Rutz Gregor · Nationalrat · 2018-09-19
Rutz Gregor · Nationalrat · Zürich · Fraktion der Schweizerischen Volkspartei · 2018-09-19
Wortprotokoll
Schauen Sie, Herr Kollege Töngi, das ist eben dann Sache der Kantone, das zu regeln; und das Schöne ist, dass sich dabei alle einbringen können, auch die Minderheiten. Darum funktioniert die Schweiz auch so gut. Schauen Sie sich einmal in der Welt um: Wo haben die Bürger so viele Mitsprachemöglichkeiten? Wo kann sich jemand für eine Kandidatur zur Verfügung stellen, der nicht in einer Partei ist? Wo kann man sich spontan zu Interessengruppierungen zusammenschliessen usw.? Das ist doch der Wert unseres Landes. Wir haben hier Parteien im Saal, zum Beispiel die Lega dei Ticinesi, die kommt national nicht auf 2 Prozent der Stimmen. Aber das ist doch gerade der Wert, dass wir eben ein Wahlsystem haben, wo Gruppierungen, die in einem Kanton oder die kantonal gesehen in einem Bezirk oder einer Gemeinde von Relevanz sind, die ein Anliegen einer gewissen Zahl von Bürgern aufnehmen, auch vertreten sein können. Wenn Sie jetzt kommen und mit dem Taschenrechner hier die Schweiz neu konstruieren wollen, dann machen Sie all das kaputt, und unter dem Strich haben die Bürger weniger Mitspracherechte.

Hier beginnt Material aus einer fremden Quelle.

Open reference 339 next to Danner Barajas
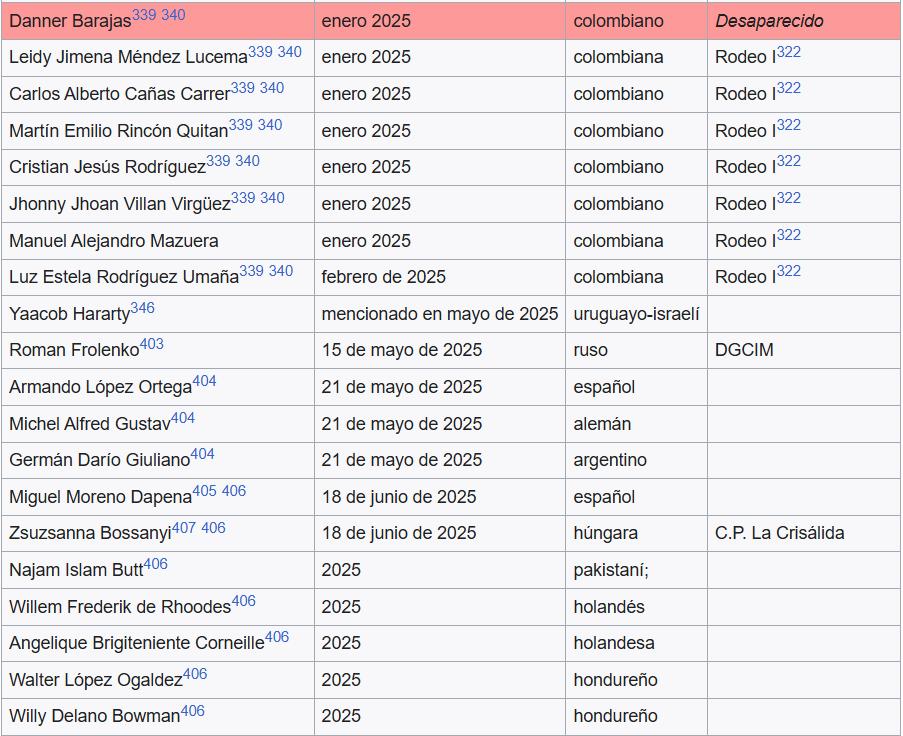 pos(143,15)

Noch einmal: Es geht hier darum, die bestehende verfassungsrechtliche Ordnung zu wahren, und es geht darum, dass wir unsere Verantwortung dieser demokratischen Ordnung gegenüber wahrnehmen und nicht immer mehr dem Bundesgericht überlassen. Mich beunruhigt es, dass in diesem Land zunehmend die Richter Politik machen und nicht mehr wir, die dafür gewählt sind.